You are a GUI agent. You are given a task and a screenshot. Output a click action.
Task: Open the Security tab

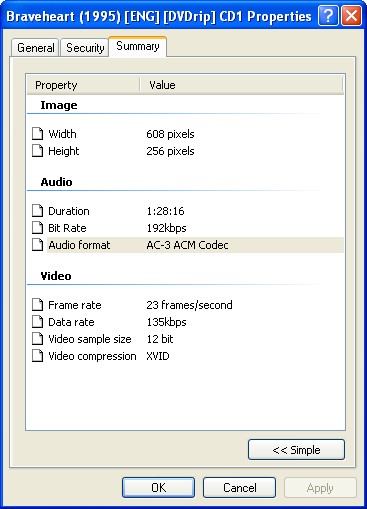tap(85, 48)
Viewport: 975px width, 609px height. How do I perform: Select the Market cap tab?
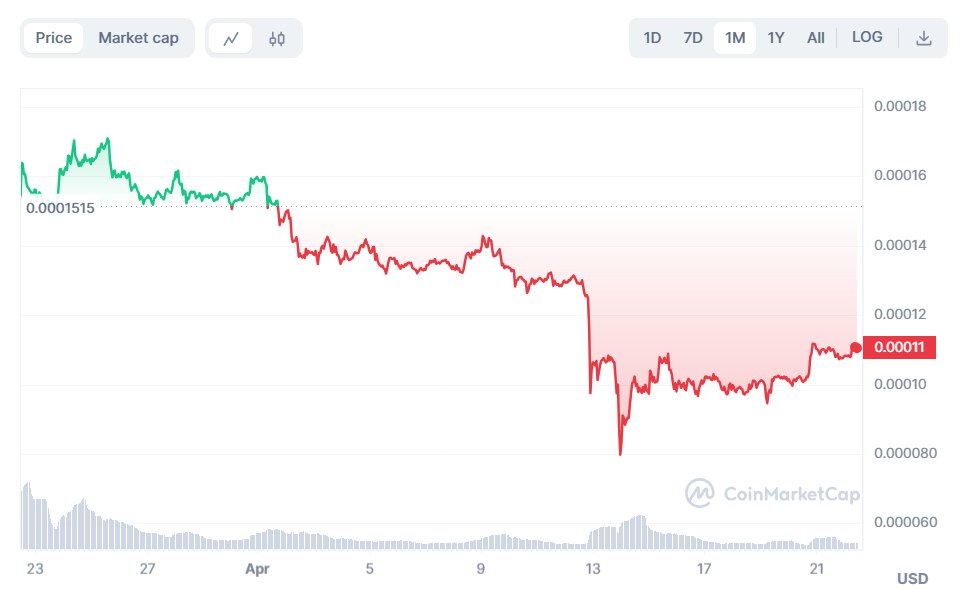pyautogui.click(x=138, y=38)
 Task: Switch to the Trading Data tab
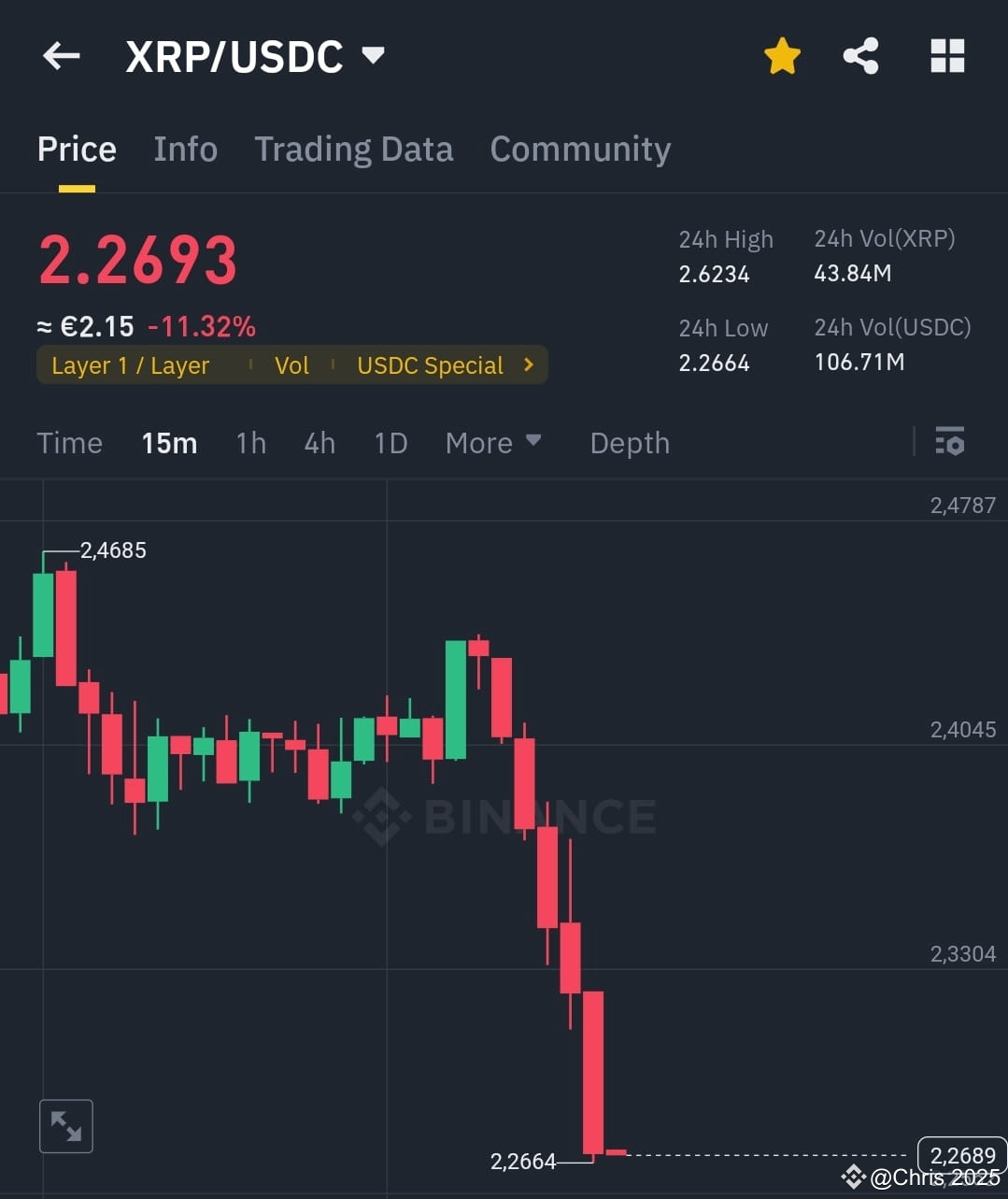coord(353,150)
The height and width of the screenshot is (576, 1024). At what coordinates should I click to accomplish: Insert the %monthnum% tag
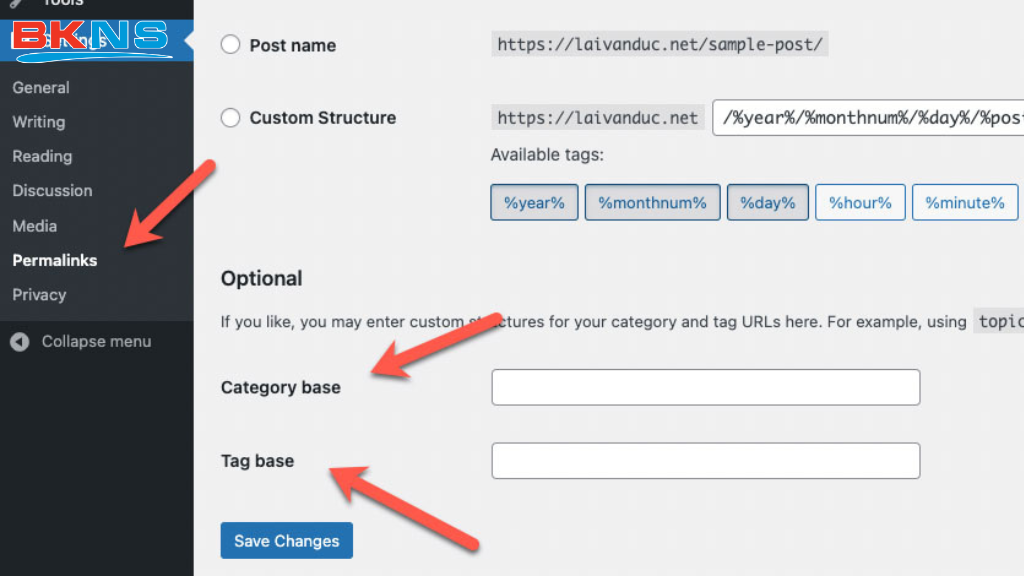(x=652, y=203)
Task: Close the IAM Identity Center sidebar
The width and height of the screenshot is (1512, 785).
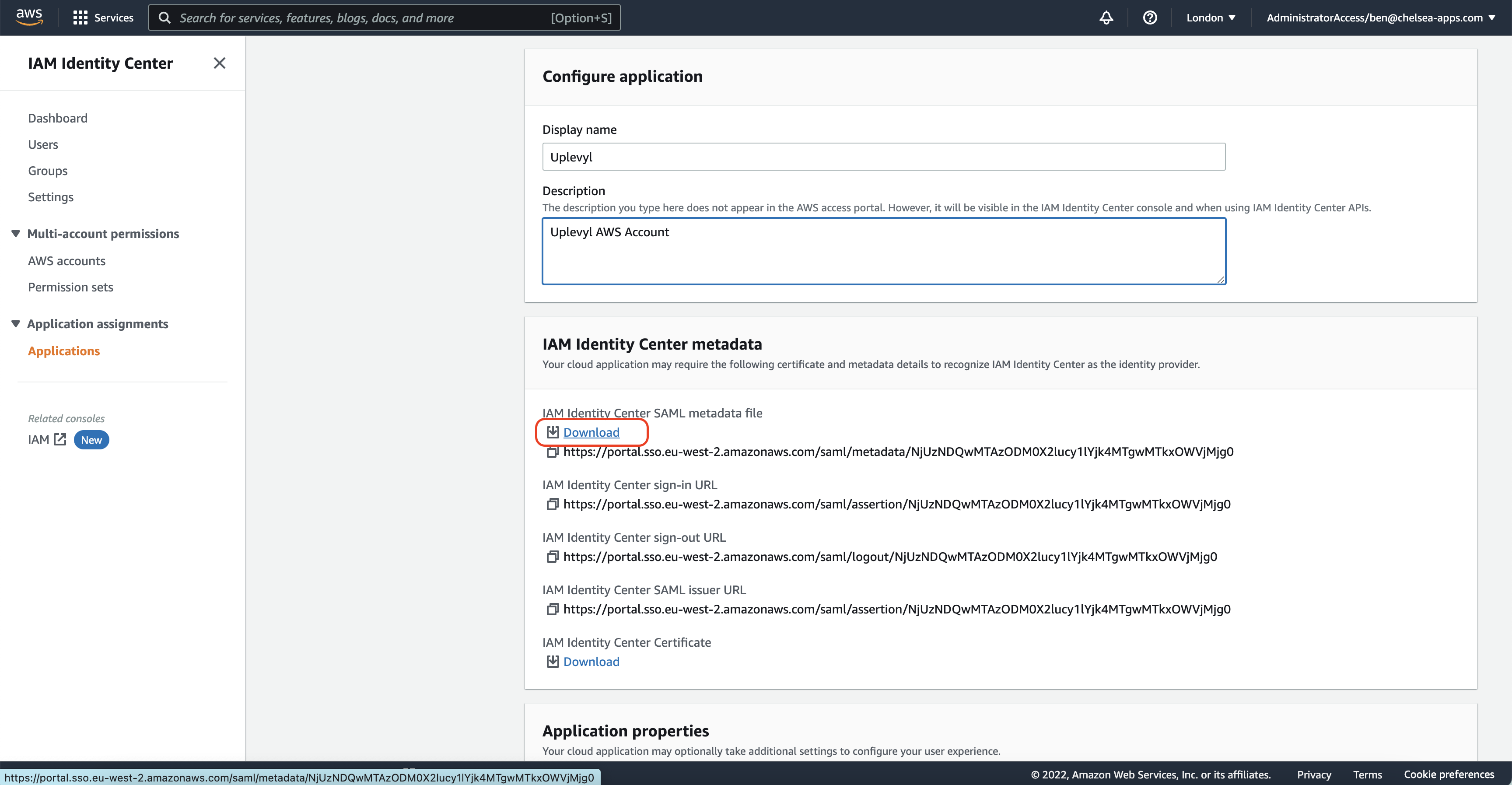Action: click(220, 63)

------------------------------------

YOUR INSTRUCTIONS —
Rewrite the lines from the one containing "Task: Close the IAM Identity Center sidebar" through the last line of the items, inclusive, as a JSON list of strings with one string per line, skipping blank lines. Leave the pictures out.

RESULT FOR THIS EXERCISE —
[
  "Task: Close the IAM Identity Center sidebar",
  "The width and height of the screenshot is (1512, 785).",
  "Action: click(220, 63)"
]